Obama adds: “And if anybody doubts the urgency of climate change, they look — they should look no further than the Americas — from the stronger storms in the Caribbean, to glacier melt in the Andes, to the loss of forests and farmland across the region.” Without the guts to acknowledge that his country is the one most responsible for that tragedy.
He explains that he is proud to announce that “…the United States will work with partners in this region, including the private sector, to increase the number of U.S. students studying in Latin America to 100,000, and the number of Latin America students studying in the United States to 100,000.” We already know how much it costs to study medicine or any other profession in that country, and the shameless brain drain being practiced in the United States.
All his empty words ends with praise for the OAS that Roa described as the Ministry of Yankee Colonies when our Homeland unforgettably made an accusation in the United Nations, informing that the government of the United States had attacked our territory on April 15th of 1961 with B-26s painted with Cuban flags; a shameless event that in 23 days will be 50 years old.
Thus he believed that everything was completely ready to proclaim the right to subvert law and order in our country.
He openly confesses that they are “allowing Americans to send remittances that bring some economic hope for people across Cuba, as well as more independence from Cuban authorities.”
“…we’ll continue to seek ways to increase the independence of the Cuban people, who I believe are entitled to the same freedom and liberty as everyone else in this hemisphere.”
Later he recognizes that the blockade is damaging Cuba, depriving the economy of resources.

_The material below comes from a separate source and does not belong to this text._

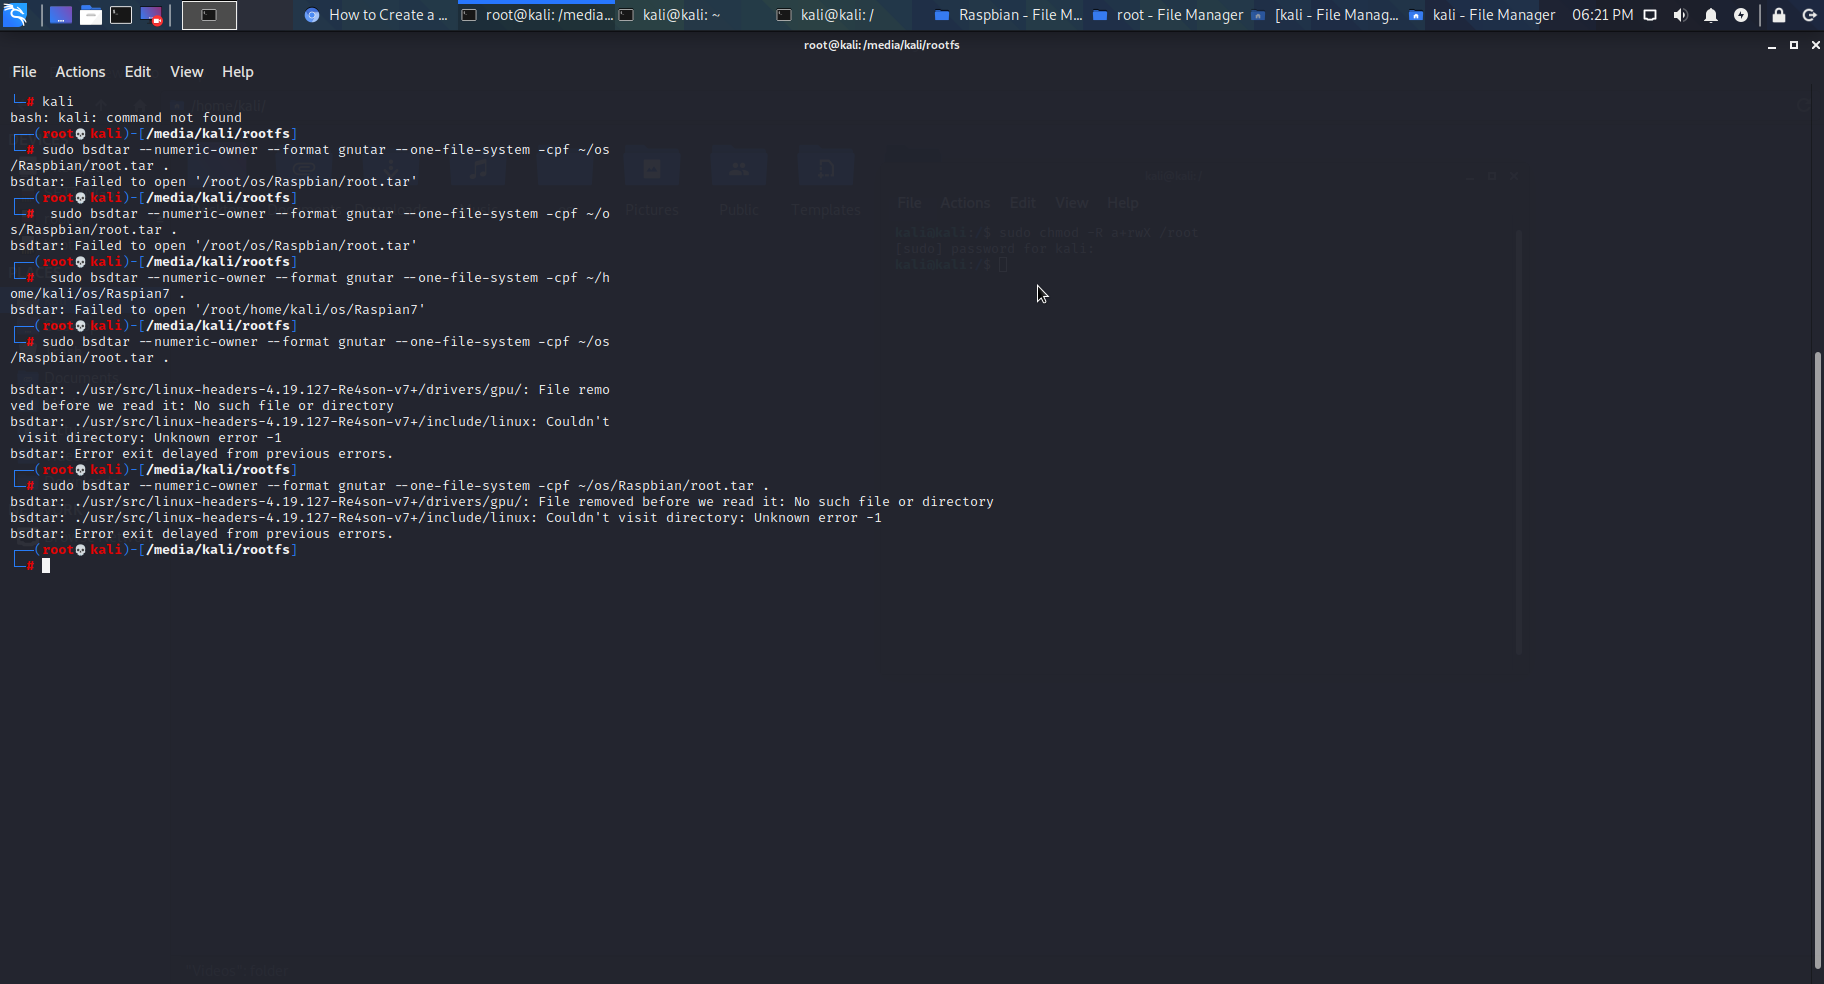Click the display icon in the system tray
The image size is (1824, 984).
[x=1649, y=15]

Why does he not recognize the intentions of Eisenhower, and the declared United States aim when he applied it was bringing the Cuban people to their knees by hunger?
Why is it still in place? How many billions of dollars does the compensation the US must pay our country come to? Why are they keeping the 5 Cuban anti-terrorist heroes imprisoned? Why aren’t they applying the Adjustment Law to all Latin Americans instead of allowing thousands of them to die or get injured on the border imposed on that country after having stolen more than half of its territory?
I ask the President of the United States to pardon my frankness.
I harbour no hard feelings against him or his people.
I fulfill the duty of laying out all that I think about his “Partnership of Equals”.
The United States will get nothing from creating and stimulating the mercenary profession. I can assure him that the best and most well-educated young people in our country, graduates from the University of Informatics Sciences, know much more about the Internet and computer science than the Nobel laureate and President of the United States.